THE PROBLEM:
Return every entry below word for word and leave out any picture.

[Dataset entries]
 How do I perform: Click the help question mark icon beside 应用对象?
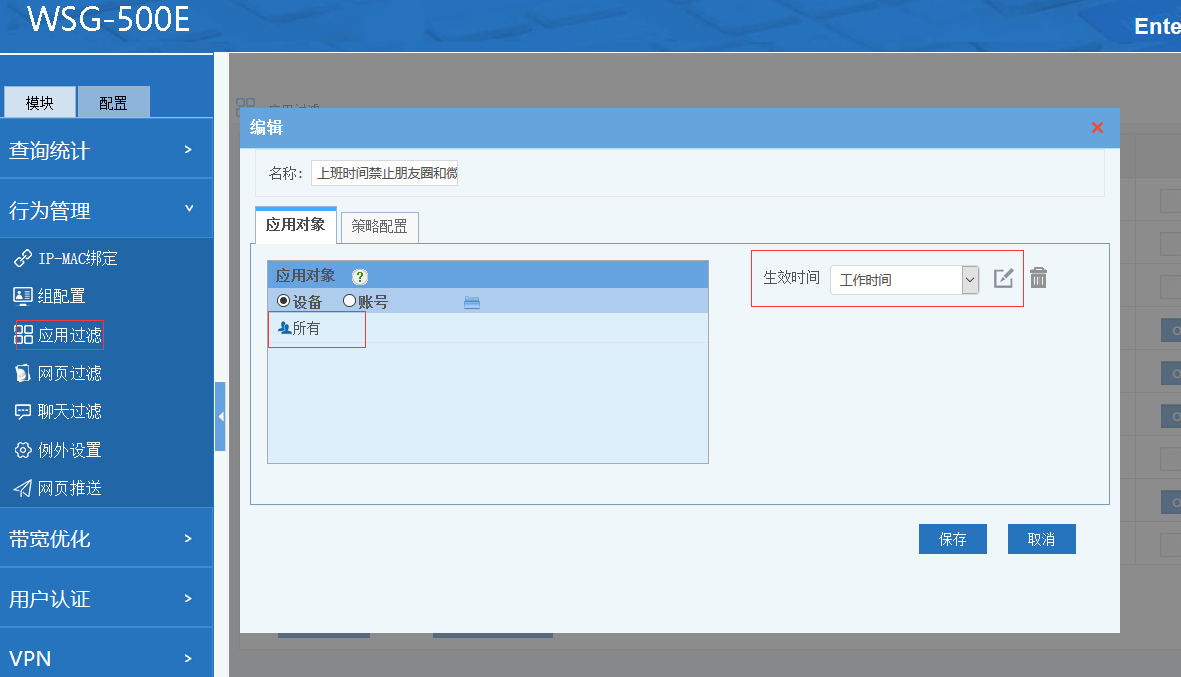point(360,277)
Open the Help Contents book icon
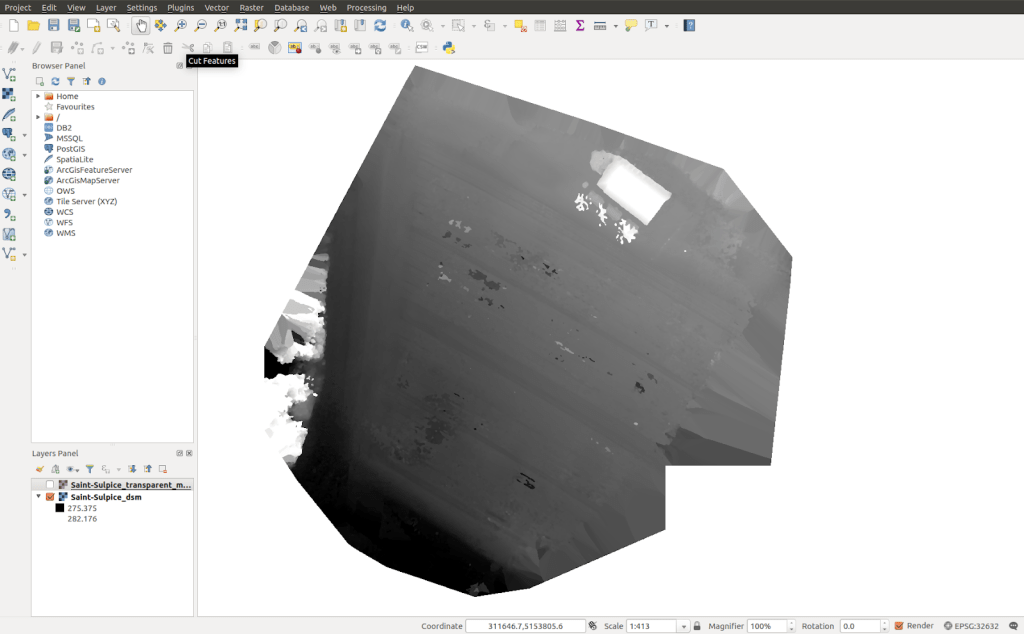The width and height of the screenshot is (1024, 634). click(689, 25)
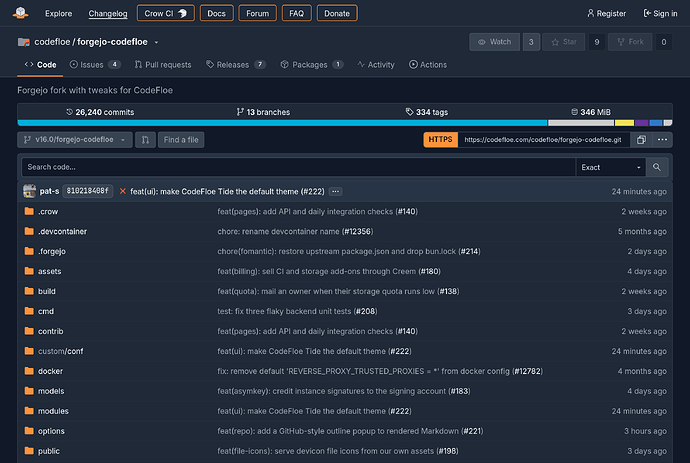Expand the latest commit message ellipsis
Image resolution: width=690 pixels, height=463 pixels.
[335, 191]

ANSWER AREA:
 How do I perform: Click the help question mark icon beside 应用对象?
point(360,277)
Open the Help Contents book icon
The width and height of the screenshot is (1024, 634). click(689, 25)
Expand the latest commit message ellipsis
Image resolution: width=690 pixels, height=463 pixels.
[335, 191]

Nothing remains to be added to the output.